STUDY OF THE ATOMIZATION OF BORON IN ELECTROTHERMAL ATOMIC-ABSORPTION SPECTROMETRY AND HOLLOW-CATHODE FURNACE ATOMIC NONTHERMAL EXCITATION SPECTROMETRY

Coating a total pyrolytic graphite tube with tungsten carbide or lanthanum carbide increased the optimum pyrolysis temperature of B from 850 to > 2200 degrees C. Addition of a calcium-magnesium modifier to the boron solutions increased the pyrolysis temperature to 1200 degrees C, whereas a titanium-ascorbic acid modifier-had no significant effect. The lowest characteristic mass of B, 0.8 ng, was obtained with the calcium-magnesium modifier.
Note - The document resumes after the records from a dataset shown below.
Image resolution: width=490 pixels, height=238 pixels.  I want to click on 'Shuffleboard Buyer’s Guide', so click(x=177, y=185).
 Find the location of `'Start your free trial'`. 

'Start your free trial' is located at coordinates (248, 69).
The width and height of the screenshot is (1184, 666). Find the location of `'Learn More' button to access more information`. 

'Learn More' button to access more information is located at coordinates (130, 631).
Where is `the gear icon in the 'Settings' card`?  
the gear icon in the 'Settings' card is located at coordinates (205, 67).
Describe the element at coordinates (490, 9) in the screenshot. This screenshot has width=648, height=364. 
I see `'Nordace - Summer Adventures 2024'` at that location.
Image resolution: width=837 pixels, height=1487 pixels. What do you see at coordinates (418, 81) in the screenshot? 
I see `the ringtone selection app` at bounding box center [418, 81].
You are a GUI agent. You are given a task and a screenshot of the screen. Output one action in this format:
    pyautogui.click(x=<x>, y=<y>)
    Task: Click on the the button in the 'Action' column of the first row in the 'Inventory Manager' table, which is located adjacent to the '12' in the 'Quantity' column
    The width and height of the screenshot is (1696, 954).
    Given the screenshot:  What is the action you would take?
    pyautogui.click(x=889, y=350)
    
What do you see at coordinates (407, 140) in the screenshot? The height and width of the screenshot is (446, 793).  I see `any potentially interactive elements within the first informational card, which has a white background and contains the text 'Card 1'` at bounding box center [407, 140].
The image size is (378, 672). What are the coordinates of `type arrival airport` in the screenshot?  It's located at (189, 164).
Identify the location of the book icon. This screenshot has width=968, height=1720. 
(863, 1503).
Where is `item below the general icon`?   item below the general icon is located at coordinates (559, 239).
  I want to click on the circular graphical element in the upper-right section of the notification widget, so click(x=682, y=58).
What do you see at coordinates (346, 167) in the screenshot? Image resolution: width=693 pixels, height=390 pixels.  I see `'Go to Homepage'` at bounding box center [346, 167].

The low temperature loss of boron, without a modifier, was investigated using dynamic secondary-ion mass spectrometry, which confirmed that vaporization of boron species occurs above 900 degrees C. Boron atomic emission signals were obtained at < 800 degrees C by hollow cathode furnace atomic-non-thermal extraction spectrometry (HC-FANES) with a 30 Torr helium plasma. Molecular dissociation and boron atom excitation apparently occurred through a one-step collisional process. The detection limit of B by He HC-FANES, under non-optimum conditions, was 71 pg (no modifier). The study suggests that atomization of B in electrothermal atomic absorption spectrometry (ETAAS) is likely to occur through molecular dissociation rather than solely by sublimation of B. The modifiers probably prevent low temperature dissociative desorption of B2O3 occurring at active carbon sites and so increased the optimum pyrolysis temperature to > 850 degrees C. The poor detection limit of B in ETAAS is due to the inefficient thermal dissociation of the B-containing species (probably oxides and carbides) produced by dissociative desorption of B2O3. Also, once formed, B atoms apparently undergo a series of condensation-vaporization steps, which cause a persistant plateau in the tail of the AAS signal, and result in severe memory effects.